What the task asks:
Could you resume the collection of short jokes and add a few more in the same style, starting after its last line?

Extracted text:

Death: your time has come.
Me: no! not now!
Death: yes now.
Me: but… I have to poop?
Death: ……damn it. Go on then.
Me: wow that actually worked.
My toddler: *nods sagely*
Dog shampoo was on sale & cheaper than my normal shampoo so it looks like I’m going to have a shiny, healthy coat for the next few weeks.
It’s adorable how breakfast assumes we’re all able to fast.
tattoos should make you more employable because they show you can sit in place for hours while tiny needles are jammed into your skin and that’s what every corporate meeting I’ve ever been in has felt like
[Cowardly Lion starts texting his ex]
WIZARD OF OZ: Ok wow, I gave you WAY too much courage.
Romeo: …arise fair sun, and kill the envious moon
*Romeo slides an envelope of money over*
Romeo: *whispers* make it look like an accident
Is this one haunted?
“No”
What about that one?
“Ma’am, none of the booze is haunted”
What kind of wine and spirits store is this?!
*flips bird*
*buys another bird with the profits*
“That video conference call went extremely well!” I say to myself, having arrived late, mouthed ‘hello’ while on mute, and left before it was over because I noticed my underwear drawer was open and overflowing in the background the whole time. “Yes, quite well.”
Back in college, I used to hang a sock on the doorknob when I wanted to signal my roommate that I had no idea how to fold laundry.
The Fat Girl’s Guide To The Zombie Apocalypse:
If you see me running & there’s no ice cream truck in front of me..you should run too.
Waiter: Would you like regular or decaf?
Me: Do you want me to tip you with real money or Monopoly money?
If she’s interested in you she will reply
If she isn’t, she won’t
Unless she’s thinking about it then who knows how long it could take
The only difference between an outpatient mental health facility and a bar is the lighting.
Does anybody know what day Easter falls on this year?
*pandemic ends*
Mother Nature: HOW ARE THEY STILL ALIVE??!!!
I appreciate the sun for always moving in the sky in a predictable way but I also respect the moon for just kind of doing whatever
I used to constantly compare myself to the people around me but, as I’ve grown older, I’ve got better at not having people around me.

Dataset excerpts:
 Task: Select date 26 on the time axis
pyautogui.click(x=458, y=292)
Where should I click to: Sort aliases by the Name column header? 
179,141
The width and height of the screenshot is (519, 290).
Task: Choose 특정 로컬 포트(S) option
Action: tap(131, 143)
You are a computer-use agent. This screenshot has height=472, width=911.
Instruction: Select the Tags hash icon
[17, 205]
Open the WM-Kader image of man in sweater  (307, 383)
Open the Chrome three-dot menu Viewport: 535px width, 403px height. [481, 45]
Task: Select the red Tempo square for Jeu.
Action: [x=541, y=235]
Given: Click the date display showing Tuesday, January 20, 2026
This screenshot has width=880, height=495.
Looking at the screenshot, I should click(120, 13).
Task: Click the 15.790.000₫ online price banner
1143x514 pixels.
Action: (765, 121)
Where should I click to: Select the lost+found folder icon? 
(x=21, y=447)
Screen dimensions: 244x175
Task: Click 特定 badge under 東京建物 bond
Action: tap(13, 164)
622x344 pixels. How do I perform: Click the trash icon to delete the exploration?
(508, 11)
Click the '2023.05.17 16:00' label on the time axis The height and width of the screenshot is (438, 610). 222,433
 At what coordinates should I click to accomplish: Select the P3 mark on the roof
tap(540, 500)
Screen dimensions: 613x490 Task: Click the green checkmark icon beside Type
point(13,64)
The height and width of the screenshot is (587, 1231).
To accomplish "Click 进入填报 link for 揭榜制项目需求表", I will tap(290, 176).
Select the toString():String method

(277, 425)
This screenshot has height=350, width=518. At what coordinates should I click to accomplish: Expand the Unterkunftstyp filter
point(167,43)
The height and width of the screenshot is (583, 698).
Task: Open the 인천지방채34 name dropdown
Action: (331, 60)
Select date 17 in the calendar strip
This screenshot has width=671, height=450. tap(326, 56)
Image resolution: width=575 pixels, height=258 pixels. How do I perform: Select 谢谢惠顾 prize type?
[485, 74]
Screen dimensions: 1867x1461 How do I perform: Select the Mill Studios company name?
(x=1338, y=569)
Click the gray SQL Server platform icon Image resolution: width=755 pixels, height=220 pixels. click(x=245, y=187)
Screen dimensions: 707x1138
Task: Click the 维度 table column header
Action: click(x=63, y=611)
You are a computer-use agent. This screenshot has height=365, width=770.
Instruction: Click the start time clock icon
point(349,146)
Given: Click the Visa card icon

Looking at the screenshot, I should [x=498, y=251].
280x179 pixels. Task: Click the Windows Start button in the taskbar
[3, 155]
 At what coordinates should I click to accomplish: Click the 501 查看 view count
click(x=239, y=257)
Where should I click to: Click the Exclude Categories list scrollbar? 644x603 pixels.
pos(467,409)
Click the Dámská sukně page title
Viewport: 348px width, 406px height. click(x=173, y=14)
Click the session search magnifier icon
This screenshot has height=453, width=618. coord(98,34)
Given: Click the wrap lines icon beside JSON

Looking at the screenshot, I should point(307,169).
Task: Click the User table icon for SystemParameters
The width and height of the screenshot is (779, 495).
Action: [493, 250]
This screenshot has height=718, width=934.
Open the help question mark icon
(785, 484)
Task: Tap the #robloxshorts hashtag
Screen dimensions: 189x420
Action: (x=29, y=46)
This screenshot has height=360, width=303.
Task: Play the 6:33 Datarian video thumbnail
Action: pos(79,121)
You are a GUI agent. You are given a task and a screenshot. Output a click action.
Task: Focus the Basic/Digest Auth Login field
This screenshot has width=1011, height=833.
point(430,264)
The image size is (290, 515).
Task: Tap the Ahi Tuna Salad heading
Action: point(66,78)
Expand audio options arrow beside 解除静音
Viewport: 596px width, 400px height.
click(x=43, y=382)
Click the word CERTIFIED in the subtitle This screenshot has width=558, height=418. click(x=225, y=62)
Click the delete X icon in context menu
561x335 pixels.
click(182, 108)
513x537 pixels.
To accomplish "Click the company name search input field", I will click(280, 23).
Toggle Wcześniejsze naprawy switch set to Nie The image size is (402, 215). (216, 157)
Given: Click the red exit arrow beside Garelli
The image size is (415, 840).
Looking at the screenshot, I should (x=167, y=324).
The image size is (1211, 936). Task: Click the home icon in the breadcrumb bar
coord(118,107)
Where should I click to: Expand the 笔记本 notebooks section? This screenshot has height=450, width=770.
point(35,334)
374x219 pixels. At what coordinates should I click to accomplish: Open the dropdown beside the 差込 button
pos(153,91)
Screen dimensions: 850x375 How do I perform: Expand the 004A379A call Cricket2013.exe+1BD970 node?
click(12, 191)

Task output:
I like big NUTS n my pecan pie
u other bakers cant deny
When a treat comes n with a crust too thin & the crumbs get on my chin
It gets FLUNG
If I was Taylor Swift I would only date men whose job has a lot of terms that are easy to rhyme with.
How are you gonna be in the throes of heartbreak and have to write a song rhyming with “line of scrimmage”?
I told my friend he’s a bad thief. He’s not taking it well.
[During an interrogation]
Bad cop: That’s not gonna fly
Penguin cop: Seriosly? I’m right here
First day of my levitation course today, and I went straight to the top of the class.
Whenever bands ask me for examples of a “good press photo” I send them this
Having an older dog means ten seconds after you drop a piece of food, you have to drop an even bigger piece of food so they can find it.
my bf is on a plane to miami right now and a bulldog in the row next to him just had diarrhea. everyone freaked out, the dog owner began sobbing, and the dog escaped. now, covered in poo, it is running around the plane. people are lifting up their legs and screaming.
Couldn’t find my keys so I retraced my steps back to when I was a piece of phosphorescent algae floating in the primordial sea, and yep there they were
So it turns out that fat bearded man whose lap I was sitting on at the mall wasn’t Santa. LOL drugs.